Sunday, June 19, 2016

Reflections on Father's Day


Today I am thinking about my Dad.  My Dad passed away at the age of 52 from cirrhosis of the liver. I was just 14. He passed away around Thanksgiving.  I remember the day after he passed away I went to school but I couldn't focus.  The teacher asked me what was wrong and I started to cry and said my Dad passed away.  She wondered why I was in school that day. I honestly don't know why and she sent me home.  To be honest.  I didn't really want to go home.  What was I supposed to do at home now that my Dad was gone?  You see, my Mom worked and I always remember being at home with my Dad.

I remember watching TV with my Dad.
Listening to music with my Dad.
My Dad telling me stories about his family and about him being in WWII.

I enjoyed my Dad's company, even though he drank, even though there are memories and
episodes of his drinking I did not like.

I remember at one time in school when all the kids ate lunch in the cafeteria, but I didn't
enjoy being around the big square table eating with all the kids and I just wanted to go home and be with my Dad.  So I did, and of course, got in trouble for doing so.

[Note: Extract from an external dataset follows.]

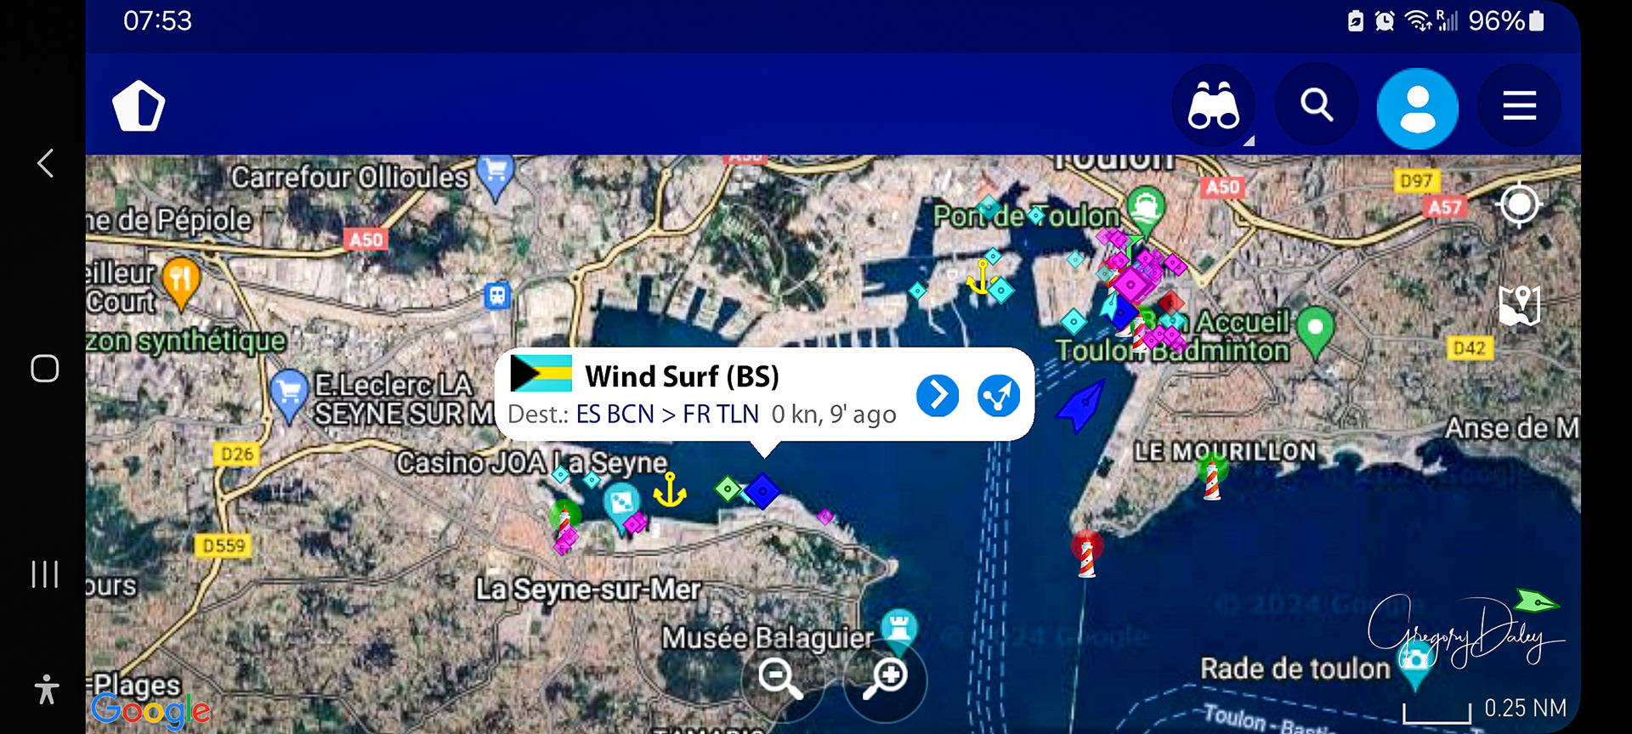Select the Port de Toulon ferry pin

(x=1146, y=209)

But, I remember sitting at the table and my Dad making me a can of Campbell's Chunky
soup and maybe a peanut butter and jelly sandwich.  It may not be much, but I enjoyed that.

I remember Dad always playing music, especially when he drank. But I'll never forget that
music.  That music influenced my whole life.  He liked the Big Band era and dancing the boogie woogie.  He loved the oldies, like Petula Clark, Dusty Springfield, Nat King Cole, Vicki Carr, but he also loved the music me and my sister enjoyed, like the Jackson 5, The Osmonds, David Cassidy, and Motown.  My Dad loved these two songs by Marvin Gaye that he used to play constantly.  "What's Going On" and "Mercy Mercy Me".  Those 2 songs will forever remind me of my Dad whenever I hear them.

Another memory I have is how much he loved watching the Jerry Lewis Telethon every year.  And one year it's like I made a bet (with myself I think) to see how long I could stay up all night and watch the whole thing with him.  I remember, I almost made it, but fell asleep at some point.

As much as there were many sleepless nights, and tired days due to episodes of his drinking,
I loved my Dad and saw him as a very sensitive, good hearted, loving, vulnerable person
whose passion for good music and good singers remained with me.

The disease was not my Dad.  My Dad was my companion growing up and I miss him.